Gonçalo Anes Bandarra nasceu em Trancoso no começo do século XVI. Terá morrido na meia-idade. De origem humilde e escolaridade duvidosa, era dotado de memória invulgar e gostava de recitar de cor longos textos dos Evangelhos. Escreveu trovas proféticas que inflamaram, mais tarde, o mito sebastianista. Ainda no tempo de D. João III, anunciou a vinda de um rei "encoberto", redentor da humanidade.
Aqui ficam duas quadras do sapateiro de Trancoso.
Quando de noite me ponho
a dormir sem me benzer
tudo o que há-de suceder
se me representa em sonho.
Faço trovas verdadeiras
e versos mui bem cumpridos
que hão-de vir a ser medidos
lá nas eras dianteiras.
Bandarra ganhou fama por acertar em algumas predições.

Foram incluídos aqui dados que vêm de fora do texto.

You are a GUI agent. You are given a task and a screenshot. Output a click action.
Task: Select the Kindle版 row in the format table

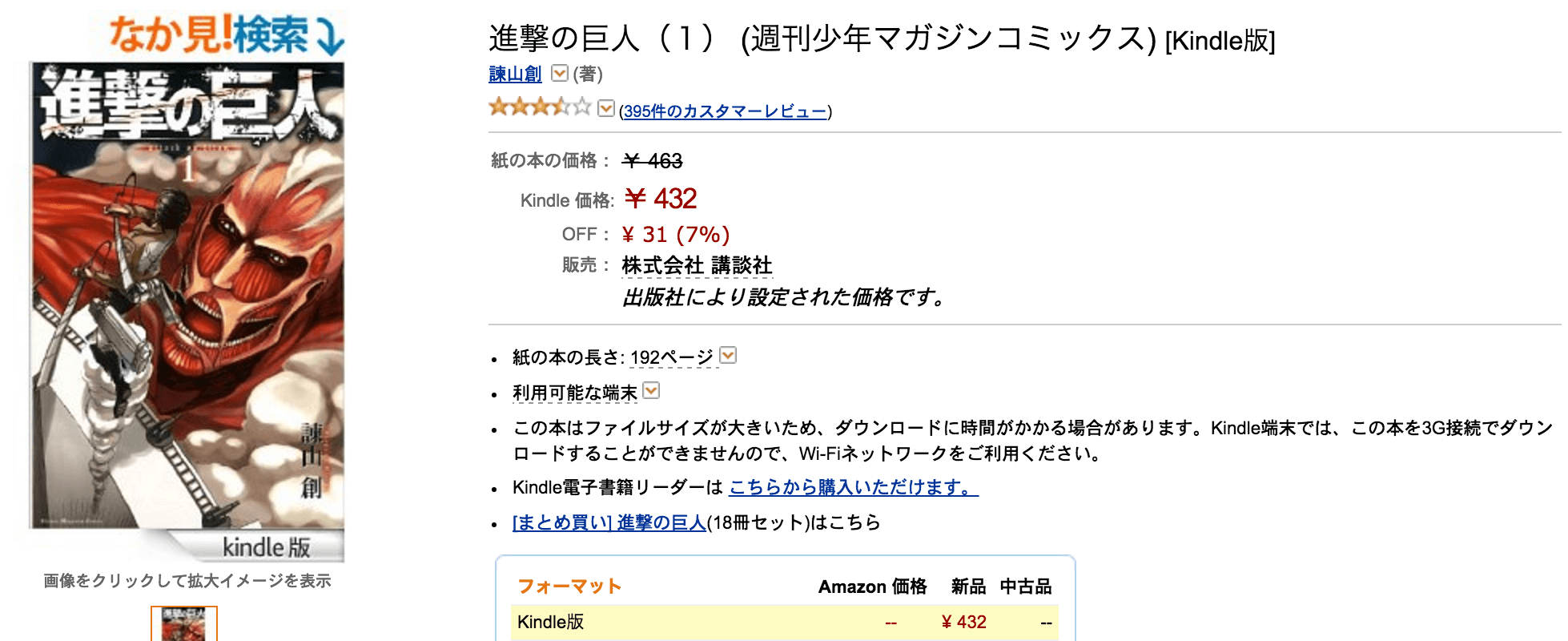pyautogui.click(x=553, y=622)
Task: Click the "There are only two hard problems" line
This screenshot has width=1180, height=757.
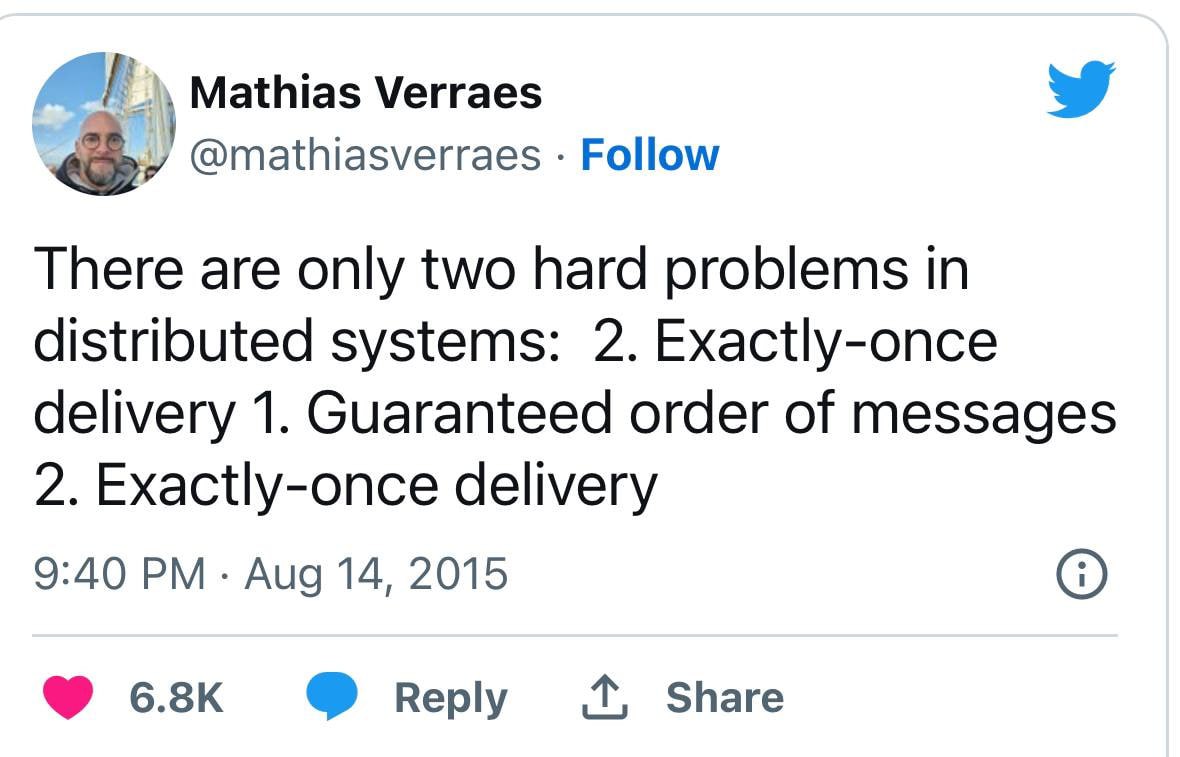Action: pyautogui.click(x=501, y=269)
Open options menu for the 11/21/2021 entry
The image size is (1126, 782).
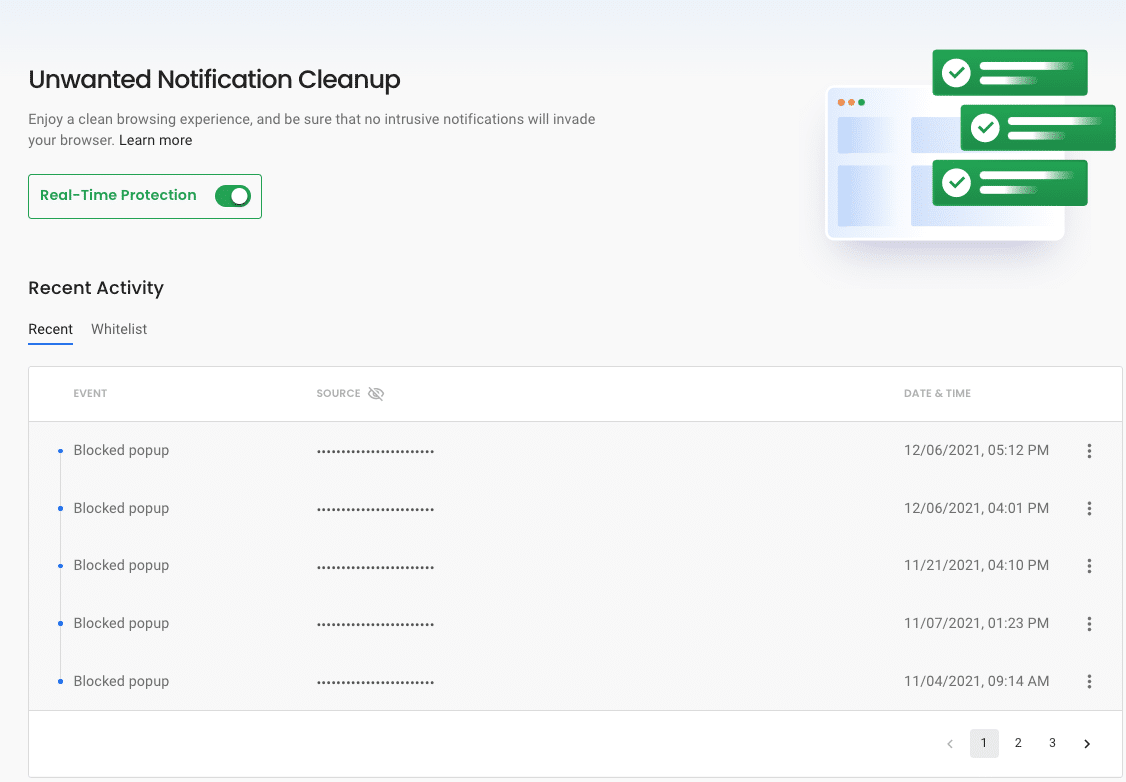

Incomodado pelo Santo Ofício, foi deixado em paz, com a condição de "não se intrometer mais a responder nem escrever em nenhuma coisa da Sagrada Escritura".
Eis uma das suas trovas proféticas:
Já o tempo desejado
é chegado,
segundo o firmal assenta:
já se cerram os quarenta
que se ementa.
Por um Doutor já passado
o Rei novo é alevantado,
já dá brado:
já assoma a sua bandeira
contra a Grifa parideira
la gomeira
que tais prados tem gostado.
Não se entende tudo, mas isso será próprio das profecias. Filipe, primeiro rei do nome em Portugal e segundo em Espanha, fez sepultar seu tio, o cardeal-rei D. Henrique no transepto da Igreja dos Jerónimos. Em 1582, com o intento de pôr termo ao sebastianismo nascente, mandou vir do Norte de África e transladar para o mosteiro um corpo que se dizia ser do rei desaparecido em Alcácer Quibir. Repousa ainda hoje sobre dois elefantes, num sarcófago de mármore. A dúvida quanto à identidade dos restos mortais ficou registada pelo escultor: Aqui jaz, si vera est fama...
Modificado de O Túmulo de Camões, de António Trabulo (aguarda publicação).